━━ EXTRAIT À LIRE ━━

La majorité des regroupements communautaires supportés par Québec en Forme ont aussi déjà entrepris des efforts au niveau local et certaines interventions au niveau régional et national qui visent aussi la saine alimentation. Cependant, plusieurs acteurs impliqués dans la chaine qui lie la ferme à l’assiette doivent encore être mobilisés afin de trouver une solution durable à cette problématique et permettre aux interventions des communautés d’atteindre une plus grande échelle (voir la figure 1 qui offre une représentation simplifiée de cette chaîne).
Le présent projet consiste à réaliser une lecture de l’environnement agro-alimentaire en prenant comme point d’ancrage trois communautés : le quartier Notre-Dame de Grâce (NDG), et les MRC Pierre de Saurel et Rivière-du-Nord. L’objectif est de déterminer les principaux défis et leviers vers l’atteinte d’une plus saine alimentation et d’identifier de possibles interventions visant à augmenter la consommation d’aliments sains chez les jeunes, en particulier de fruits et légumes.
Les objectifs précis du projet de recherche sont les suivants :
Quels sont les barrières vers une plus saine alimentation ? Quels sont les acteurs clés sur le terrain ainsi que leurs contraintes ? Quels autres acteurs pourraient éventuellement être mobilisés ?

━━━

* CONSIGNE 1
Veuillez récrire sous forme de liste le paragraphe de l'extrait sur la saine alimentation qui commence par « Le présent projet consiste », en conservant ses faits principaux.
* CONSIGNE 2
Poursuivez l'extrait sur la saine alimentation à partir de sa dernière phrase.

━━ EXTRAITS DES LIGNES ━━

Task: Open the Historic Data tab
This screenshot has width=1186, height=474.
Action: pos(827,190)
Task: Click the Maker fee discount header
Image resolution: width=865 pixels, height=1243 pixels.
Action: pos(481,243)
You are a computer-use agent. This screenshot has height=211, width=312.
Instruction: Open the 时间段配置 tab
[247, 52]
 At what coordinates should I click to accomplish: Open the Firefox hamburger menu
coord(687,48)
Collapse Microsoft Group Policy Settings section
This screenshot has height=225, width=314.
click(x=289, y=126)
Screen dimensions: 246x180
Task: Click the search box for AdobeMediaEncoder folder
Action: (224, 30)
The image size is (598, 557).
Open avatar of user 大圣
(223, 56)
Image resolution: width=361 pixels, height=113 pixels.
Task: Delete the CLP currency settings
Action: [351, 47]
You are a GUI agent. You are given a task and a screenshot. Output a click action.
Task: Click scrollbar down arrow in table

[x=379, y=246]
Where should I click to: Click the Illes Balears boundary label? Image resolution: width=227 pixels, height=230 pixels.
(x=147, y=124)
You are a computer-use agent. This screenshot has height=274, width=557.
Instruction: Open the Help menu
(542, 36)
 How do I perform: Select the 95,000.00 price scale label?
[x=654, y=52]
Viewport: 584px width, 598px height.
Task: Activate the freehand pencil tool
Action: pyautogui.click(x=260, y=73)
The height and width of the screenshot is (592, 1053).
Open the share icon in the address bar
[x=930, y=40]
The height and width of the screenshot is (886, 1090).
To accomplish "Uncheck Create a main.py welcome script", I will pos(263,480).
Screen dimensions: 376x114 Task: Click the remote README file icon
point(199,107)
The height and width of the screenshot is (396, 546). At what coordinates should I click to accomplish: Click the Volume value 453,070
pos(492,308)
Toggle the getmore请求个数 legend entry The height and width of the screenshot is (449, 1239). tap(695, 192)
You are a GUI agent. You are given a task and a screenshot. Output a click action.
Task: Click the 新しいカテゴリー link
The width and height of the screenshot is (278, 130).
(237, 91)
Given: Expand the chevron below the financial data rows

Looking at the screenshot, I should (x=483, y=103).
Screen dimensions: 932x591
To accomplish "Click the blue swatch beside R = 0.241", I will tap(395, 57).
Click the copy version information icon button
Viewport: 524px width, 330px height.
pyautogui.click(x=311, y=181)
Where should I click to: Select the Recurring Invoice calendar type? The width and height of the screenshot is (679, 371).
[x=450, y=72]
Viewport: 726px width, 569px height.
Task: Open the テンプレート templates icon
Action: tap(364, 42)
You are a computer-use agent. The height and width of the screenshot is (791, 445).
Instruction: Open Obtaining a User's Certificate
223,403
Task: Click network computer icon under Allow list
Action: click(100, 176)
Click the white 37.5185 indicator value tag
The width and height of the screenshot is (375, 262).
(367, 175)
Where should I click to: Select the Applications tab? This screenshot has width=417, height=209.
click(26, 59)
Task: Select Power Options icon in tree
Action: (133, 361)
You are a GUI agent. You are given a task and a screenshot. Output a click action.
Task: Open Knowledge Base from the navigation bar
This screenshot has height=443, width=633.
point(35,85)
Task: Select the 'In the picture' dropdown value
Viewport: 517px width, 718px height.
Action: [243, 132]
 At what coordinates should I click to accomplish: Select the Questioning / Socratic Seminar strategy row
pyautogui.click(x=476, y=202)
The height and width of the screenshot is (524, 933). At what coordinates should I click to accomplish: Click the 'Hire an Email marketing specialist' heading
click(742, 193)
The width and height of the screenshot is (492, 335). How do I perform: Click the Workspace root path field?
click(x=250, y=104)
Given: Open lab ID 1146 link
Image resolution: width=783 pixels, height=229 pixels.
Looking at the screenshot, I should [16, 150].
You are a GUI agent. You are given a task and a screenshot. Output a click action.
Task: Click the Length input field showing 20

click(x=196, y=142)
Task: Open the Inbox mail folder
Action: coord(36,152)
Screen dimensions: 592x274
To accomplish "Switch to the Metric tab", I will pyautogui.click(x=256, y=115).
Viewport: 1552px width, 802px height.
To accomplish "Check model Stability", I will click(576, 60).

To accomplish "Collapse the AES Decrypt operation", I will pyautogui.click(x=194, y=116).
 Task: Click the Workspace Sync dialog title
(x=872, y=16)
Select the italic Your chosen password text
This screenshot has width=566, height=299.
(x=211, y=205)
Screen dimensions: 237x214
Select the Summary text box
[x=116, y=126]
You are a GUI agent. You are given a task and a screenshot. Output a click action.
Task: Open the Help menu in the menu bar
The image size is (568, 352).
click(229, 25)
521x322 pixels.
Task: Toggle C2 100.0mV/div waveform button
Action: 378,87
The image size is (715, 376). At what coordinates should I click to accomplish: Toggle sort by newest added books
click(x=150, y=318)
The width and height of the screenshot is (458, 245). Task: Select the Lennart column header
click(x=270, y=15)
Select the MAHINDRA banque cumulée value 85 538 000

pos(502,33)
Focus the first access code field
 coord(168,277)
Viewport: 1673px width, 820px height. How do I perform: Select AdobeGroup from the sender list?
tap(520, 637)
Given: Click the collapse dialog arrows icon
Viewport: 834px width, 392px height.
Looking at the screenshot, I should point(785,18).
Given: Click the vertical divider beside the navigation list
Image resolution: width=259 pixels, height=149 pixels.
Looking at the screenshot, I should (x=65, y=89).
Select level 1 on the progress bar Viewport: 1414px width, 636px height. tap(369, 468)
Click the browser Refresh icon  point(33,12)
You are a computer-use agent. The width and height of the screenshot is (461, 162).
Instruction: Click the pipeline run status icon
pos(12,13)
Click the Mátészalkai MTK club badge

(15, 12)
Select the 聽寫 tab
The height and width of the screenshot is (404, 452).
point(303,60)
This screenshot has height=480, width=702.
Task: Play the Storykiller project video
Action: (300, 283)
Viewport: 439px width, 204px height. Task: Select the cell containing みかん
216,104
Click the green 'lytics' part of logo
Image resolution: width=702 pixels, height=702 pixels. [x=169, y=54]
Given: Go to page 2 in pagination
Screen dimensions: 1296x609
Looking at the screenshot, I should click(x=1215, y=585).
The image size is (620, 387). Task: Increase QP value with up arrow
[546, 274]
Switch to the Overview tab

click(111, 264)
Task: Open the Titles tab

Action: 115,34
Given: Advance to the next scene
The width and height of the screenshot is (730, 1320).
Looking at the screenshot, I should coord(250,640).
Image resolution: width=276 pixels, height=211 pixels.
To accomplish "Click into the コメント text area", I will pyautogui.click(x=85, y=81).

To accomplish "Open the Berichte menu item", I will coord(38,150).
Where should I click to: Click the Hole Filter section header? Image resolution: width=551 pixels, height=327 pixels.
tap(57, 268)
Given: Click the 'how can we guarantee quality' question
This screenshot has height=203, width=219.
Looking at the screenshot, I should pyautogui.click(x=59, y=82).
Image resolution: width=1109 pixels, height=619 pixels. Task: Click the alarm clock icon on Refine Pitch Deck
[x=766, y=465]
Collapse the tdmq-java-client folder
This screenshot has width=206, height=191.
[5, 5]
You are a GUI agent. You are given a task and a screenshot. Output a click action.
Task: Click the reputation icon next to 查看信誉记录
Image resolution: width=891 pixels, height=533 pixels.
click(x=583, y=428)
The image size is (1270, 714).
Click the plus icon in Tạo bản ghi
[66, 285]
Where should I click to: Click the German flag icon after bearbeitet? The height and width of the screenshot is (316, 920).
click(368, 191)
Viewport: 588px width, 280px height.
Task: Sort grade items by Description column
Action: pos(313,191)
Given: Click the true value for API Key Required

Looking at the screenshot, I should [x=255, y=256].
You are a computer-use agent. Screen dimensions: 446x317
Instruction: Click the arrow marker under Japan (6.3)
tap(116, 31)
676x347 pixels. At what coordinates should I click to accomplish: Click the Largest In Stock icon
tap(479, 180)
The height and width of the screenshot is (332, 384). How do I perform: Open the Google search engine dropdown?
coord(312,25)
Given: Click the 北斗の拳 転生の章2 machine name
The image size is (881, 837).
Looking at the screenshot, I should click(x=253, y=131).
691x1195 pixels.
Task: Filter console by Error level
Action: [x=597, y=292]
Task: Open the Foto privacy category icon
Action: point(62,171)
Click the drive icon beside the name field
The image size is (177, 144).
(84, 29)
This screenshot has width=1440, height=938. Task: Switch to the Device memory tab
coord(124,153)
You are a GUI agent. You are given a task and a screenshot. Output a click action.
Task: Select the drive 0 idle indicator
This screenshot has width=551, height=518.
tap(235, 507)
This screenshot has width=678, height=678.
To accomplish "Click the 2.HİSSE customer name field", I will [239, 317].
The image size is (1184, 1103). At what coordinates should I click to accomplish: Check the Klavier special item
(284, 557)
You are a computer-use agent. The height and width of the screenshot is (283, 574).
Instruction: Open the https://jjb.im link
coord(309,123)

━━━

* RÉSULTAT ATTENDU 1
- Le projet consiste à faire une lecture de l'environnement agroalimentaire à partir de trois communautés : le quartier Notre-Dame de Grâce (NDG), la MRC Pierre de Saurel et la MRC Rivière-du-Nord.
- Il vise à déterminer les principaux défis et leviers vers une alimentation plus saine.
- Il cherche à identifier des interventions possibles pour augmenter la consommation d'aliments sains chez les jeunes, en particulier de fruits et légumes.

* RÉSULTAT ATTENDU 2
Habitudes alimentaires et marketing alimentaire : Faits saillants des trois communautés sélectionnées
Les trois communautés sélectionnées pour cette étude l’ont été afin de représenter différentes facettes de la réalité québécoise: elles incluent des milieux urbains, péri-urbains, et ruraux de même que différents milieux socio-économiques. Cette section fait un survol de certaines des
caractéristiques qui sont propres à ces trois communautés, en termes d’habitudes alimentaires et de marketing alimentaire. Notons aussi qu’étant donnée la nature des données disponibles, nous ne pouvons pas toujours comparer les habitudes et les pratiques de marketing pour les communautés sélectionnées mais plutôt pour les régions dans laquelle elles se trouvent. Les informations de cette section proviennent du rapport technique en annexe du rapport synthèse.
Si on observe des indicateurs de santé liés à l’alimentation (l’excès de poids et le diabète), les trois régions sont représentatives de la population en général. La prévalence de l’obésité au Québec est de 15.4%; les trois régions sous examen ne se démarquent pas de façon significative avec un taux de 14.9% pour Montréal et Laurentides et de 15.8% pour Montérégie. De même, la prévalence du diabète est semblable dans les trois régions, allant de 5% en Montérégie jusqu'à 5.6% dans l'ensemble du Québec.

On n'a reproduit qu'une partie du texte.